▶ **Stated problem**
Edit the entries from the line that has "Task: Check the checkbox for 笔记本电脑 row" through the line that has "Action: [x=569, y=181]", changing "Security" to "Privacy" and keeping everything else the same. Return only those lines.

▶ **Entries for locating words and elements**
————————

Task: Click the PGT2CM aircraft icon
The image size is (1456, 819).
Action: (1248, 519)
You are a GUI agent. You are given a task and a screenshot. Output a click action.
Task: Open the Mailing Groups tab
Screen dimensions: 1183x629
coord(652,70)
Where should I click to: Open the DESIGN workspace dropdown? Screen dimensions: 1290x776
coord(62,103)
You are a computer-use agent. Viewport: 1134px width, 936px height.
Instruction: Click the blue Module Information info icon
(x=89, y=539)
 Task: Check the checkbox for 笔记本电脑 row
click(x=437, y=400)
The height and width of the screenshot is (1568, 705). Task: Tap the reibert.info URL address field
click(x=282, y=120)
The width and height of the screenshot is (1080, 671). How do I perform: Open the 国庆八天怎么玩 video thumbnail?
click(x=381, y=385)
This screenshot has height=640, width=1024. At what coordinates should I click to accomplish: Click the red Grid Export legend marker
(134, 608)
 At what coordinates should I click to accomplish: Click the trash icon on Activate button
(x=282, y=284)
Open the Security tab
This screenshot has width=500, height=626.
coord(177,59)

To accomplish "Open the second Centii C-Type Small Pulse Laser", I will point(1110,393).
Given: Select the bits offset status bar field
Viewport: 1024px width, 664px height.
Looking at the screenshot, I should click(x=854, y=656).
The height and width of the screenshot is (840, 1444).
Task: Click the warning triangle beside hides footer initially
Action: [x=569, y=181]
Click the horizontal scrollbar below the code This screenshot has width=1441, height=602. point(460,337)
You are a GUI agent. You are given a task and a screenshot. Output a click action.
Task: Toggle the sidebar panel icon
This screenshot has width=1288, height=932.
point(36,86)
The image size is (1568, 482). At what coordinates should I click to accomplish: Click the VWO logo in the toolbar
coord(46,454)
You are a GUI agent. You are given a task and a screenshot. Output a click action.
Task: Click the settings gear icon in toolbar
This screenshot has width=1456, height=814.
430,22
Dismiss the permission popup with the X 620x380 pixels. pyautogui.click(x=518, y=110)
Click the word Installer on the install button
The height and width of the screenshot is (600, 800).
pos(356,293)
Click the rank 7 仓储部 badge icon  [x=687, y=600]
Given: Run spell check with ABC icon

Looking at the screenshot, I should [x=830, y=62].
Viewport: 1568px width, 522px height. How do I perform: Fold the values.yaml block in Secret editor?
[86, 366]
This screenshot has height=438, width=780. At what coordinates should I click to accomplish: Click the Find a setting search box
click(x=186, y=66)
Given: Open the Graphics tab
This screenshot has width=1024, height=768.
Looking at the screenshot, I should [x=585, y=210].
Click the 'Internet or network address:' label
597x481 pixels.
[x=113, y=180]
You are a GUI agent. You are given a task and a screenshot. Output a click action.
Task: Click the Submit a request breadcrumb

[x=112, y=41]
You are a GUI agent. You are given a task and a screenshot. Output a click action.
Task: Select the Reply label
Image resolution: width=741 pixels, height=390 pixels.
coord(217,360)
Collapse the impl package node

————————

▶ **Finished exercise**
 Task: Check the checkbox for 笔记本电脑 row
click(x=437, y=400)
The height and width of the screenshot is (1568, 705). Task: Tap the reibert.info URL address field
click(x=282, y=120)
The width and height of the screenshot is (1080, 671). How do I perform: Open the 国庆八天怎么玩 video thumbnail?
click(x=381, y=385)
This screenshot has height=640, width=1024. At what coordinates should I click to accomplish: Click the red Grid Export legend marker
(134, 608)
 At what coordinates should I click to accomplish: Click the trash icon on Activate button
(x=282, y=284)
Open the Privacy tab
This screenshot has width=500, height=626.
coord(177,59)

To accomplish "Open the second Centii C-Type Small Pulse Laser", I will point(1110,393).
Given: Select the bits offset status bar field
Viewport: 1024px width, 664px height.
Looking at the screenshot, I should click(x=854, y=656).
The height and width of the screenshot is (840, 1444).
Task: Click the warning triangle beside hides footer initially
Action: [x=569, y=181]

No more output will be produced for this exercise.